Systematic cross-study assessment of RNA-Seq experimental workflows for plasma cell-free transcriptome profiling

Plasma cell-free RNA (cfRNA) is a promising source of non-invasive biomarkers, but its clinical translation is hindered by technical challenges and a lack of protocol standardization, which compromises reproducibility and comparability across studies. There is a need for a systematic evaluation of existing cfRNA-Seq workflows to understand the drivers of technical variability. Here, we address this gap by performing a comprehensive cross-study analysis of 2,356 sequencing samples from 17 published studies and an in-house generated dataset, applying a uniform bioinformatics pipeline to enable a controlled comparison of experimental workflows. Our analysis reveals that the vast majority of transcriptomic variation is explained not by biology, but by inter-laboratory batch effects. The main determinants of these effects are technical, principally genomic DNA contamination levels and library diversity. This technical noise is so profound that variation within plasma cfRNA samples exceeds that found across a wide range of human tissues – a biologically implausible result.

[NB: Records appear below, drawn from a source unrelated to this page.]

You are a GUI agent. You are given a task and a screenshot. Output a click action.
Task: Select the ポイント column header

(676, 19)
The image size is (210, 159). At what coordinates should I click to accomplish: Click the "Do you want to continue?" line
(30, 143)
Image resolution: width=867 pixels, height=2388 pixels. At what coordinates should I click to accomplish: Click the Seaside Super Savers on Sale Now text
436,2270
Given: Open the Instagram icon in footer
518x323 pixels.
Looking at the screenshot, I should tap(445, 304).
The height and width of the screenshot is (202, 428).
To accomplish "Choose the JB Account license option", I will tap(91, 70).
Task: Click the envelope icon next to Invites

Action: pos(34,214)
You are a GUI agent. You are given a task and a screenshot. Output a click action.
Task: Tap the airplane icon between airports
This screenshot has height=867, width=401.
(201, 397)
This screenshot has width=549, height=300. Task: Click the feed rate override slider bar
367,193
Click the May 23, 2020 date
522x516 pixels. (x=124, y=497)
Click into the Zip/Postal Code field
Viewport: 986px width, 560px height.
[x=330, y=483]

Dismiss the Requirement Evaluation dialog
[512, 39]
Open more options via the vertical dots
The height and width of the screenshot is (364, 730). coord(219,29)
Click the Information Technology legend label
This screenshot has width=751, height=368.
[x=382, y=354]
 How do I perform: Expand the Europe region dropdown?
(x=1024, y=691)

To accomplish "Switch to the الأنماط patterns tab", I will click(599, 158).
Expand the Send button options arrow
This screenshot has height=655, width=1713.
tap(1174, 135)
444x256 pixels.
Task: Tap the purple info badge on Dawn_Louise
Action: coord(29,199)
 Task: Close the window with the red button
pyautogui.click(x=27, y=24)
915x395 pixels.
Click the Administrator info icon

Furthermore, we demonstrate that critical pre-analytical factors are often confounded with patient phenotypes, jeopardizing the validity of biomarker discovery efforts. Our work serves as a comprehensive benchmark of current cfRNA-Seq methodologies and provides evidence-based guidelines to improve experimental design. By highlighting the dominance of controllable technical factors, we offer a path towards more robust and reproducible cfRNA research.